Artistic meditations on the last actions of Jesus as created by Vanderbilt Divinity School students, faculty and staff will be featured April 4 at Benton Chapel.

Participants will use mixed media, photography and other forms of art for their interpretations at 14 “stations” lined along the walls of Benton Chapel. The public is invited to enjoy the blend of worship and art at a service scheduled from 10:10 to 11 a.m. In addition, the exhibit will remain on display after the service until 2 p.m.

“Stations of the Cross is a Roman Catholic tradition developed over many centuries that we invite people of all faiths and backgrounds to experience,” said Amy Steele, assistant dean for student life at Vanderbilt Divinity School, on behalf of the Vanderbilt Divinity School Worship Committee.

Bruce Morrill, the Edward A. Malloy Professor of Catholic Studies at Vanderbilt, will serve as the presider with Vanderbilt Divinity students assisting in other roles.

Bruce Morrill (Vanderbilt / Daniel Dubois)

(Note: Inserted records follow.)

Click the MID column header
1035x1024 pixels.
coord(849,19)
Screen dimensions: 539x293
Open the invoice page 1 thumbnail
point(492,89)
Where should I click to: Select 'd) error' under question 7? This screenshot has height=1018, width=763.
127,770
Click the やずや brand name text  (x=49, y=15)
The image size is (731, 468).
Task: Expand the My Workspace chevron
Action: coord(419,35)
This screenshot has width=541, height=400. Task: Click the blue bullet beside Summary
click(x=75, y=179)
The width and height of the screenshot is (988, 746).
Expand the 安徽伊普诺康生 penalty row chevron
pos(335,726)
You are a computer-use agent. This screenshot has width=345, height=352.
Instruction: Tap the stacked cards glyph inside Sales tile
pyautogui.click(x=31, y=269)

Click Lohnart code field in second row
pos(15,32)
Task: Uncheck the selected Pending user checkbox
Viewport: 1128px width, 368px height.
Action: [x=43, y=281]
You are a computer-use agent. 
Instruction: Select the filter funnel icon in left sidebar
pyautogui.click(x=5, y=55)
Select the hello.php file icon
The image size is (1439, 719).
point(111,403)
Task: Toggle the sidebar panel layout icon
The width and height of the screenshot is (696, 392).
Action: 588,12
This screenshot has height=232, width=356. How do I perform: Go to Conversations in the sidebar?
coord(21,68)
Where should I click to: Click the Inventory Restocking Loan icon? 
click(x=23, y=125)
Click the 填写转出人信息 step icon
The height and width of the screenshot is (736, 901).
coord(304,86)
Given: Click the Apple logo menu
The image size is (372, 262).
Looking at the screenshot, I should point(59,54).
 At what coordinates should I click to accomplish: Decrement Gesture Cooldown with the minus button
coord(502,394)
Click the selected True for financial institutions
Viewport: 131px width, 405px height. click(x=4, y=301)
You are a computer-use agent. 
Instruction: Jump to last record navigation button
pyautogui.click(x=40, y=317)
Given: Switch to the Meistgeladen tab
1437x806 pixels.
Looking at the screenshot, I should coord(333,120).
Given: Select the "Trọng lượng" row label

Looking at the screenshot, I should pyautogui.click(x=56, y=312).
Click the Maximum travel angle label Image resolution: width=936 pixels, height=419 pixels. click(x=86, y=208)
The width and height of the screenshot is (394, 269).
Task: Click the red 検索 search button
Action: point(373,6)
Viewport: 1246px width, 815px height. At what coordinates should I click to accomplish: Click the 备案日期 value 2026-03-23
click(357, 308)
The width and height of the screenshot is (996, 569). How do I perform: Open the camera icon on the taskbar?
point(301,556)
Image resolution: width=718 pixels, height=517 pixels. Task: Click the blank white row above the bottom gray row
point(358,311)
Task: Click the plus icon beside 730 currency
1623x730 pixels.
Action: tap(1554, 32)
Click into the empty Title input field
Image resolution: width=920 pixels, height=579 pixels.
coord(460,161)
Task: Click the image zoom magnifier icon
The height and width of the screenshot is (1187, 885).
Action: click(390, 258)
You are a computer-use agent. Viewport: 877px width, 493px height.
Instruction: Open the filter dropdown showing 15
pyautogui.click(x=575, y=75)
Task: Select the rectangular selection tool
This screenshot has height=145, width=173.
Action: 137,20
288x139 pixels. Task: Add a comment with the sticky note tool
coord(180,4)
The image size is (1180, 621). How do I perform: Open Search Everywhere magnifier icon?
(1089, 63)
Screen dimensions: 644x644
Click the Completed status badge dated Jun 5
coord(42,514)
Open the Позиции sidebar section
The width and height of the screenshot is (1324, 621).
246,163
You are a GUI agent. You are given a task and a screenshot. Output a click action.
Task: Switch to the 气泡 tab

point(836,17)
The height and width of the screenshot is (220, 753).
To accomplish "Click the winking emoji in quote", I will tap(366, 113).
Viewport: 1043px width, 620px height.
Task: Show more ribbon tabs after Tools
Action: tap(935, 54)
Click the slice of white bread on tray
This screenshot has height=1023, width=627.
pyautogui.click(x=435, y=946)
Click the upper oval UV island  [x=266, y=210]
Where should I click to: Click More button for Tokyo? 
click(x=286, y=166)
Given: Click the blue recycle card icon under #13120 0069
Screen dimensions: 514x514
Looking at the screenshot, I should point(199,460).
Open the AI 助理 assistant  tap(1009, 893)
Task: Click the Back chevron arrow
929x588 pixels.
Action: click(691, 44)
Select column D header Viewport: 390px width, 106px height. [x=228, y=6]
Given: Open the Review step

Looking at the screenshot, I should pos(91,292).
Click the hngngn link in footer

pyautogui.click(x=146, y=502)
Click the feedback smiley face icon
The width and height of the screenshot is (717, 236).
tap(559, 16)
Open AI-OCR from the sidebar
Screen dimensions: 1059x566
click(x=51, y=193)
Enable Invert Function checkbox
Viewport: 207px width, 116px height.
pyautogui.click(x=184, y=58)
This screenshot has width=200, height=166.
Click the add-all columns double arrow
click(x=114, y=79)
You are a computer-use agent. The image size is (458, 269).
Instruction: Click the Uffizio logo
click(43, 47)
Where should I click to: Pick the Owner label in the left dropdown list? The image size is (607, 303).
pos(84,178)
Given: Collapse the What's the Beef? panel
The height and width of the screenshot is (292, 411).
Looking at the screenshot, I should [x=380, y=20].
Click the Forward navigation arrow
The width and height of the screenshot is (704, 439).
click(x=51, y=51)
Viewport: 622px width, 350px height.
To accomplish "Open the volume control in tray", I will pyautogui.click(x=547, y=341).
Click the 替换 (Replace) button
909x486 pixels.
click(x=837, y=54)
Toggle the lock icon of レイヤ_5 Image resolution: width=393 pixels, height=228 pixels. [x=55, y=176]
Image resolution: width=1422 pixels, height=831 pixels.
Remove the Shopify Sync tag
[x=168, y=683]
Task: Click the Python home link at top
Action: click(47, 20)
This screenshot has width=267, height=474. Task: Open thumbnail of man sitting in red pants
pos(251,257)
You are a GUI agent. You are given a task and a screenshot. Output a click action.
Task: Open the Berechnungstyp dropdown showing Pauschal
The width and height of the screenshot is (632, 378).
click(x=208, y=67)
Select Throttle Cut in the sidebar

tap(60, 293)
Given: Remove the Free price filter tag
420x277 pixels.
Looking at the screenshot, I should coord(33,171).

The Stations of the Cross has its roots in ancient Christianity, according to Morrill, who is a Jesuit priest. “People as early as the time of Constantine would make pilgrimages to Jerusalem to visit a series of designated sites along a way that eventually acquired the name Via Dolorosa,” he said. “To this ‘Way of Sorrows’ was attached the tradition that Jesus’ mother, the Blessed Virgin Mary, had visited daily the sites of her son’s suffering.”

The devotion spread from the Holy Land back to Europe. Over the centuries, as few were able actually to make pilgrimage to the Middle East, practices evolved for setting up in chapels, cloisters and eventually churches a series of crosses to serve as “stations” at which the faithful would pause to contemplate Christ’s Passion.

Morrill noted that since the Stations of the Cross is not an official rite of the Roman Catholic Church, the stations allow for much creativity in the service. “The stations continue to serve as a learning tool with children and as a malleable devotion suited to new prayers, artistic renderings and even social-justice meditations for the faithful of all ages in various contexts.”

“Stations of the Cross: A Holy Week Interpretation” is co-sponsored by the Divinity School’s Worship Committee and Religion in the Arts and Contemporary Culture Program along with the Office of Religious Life.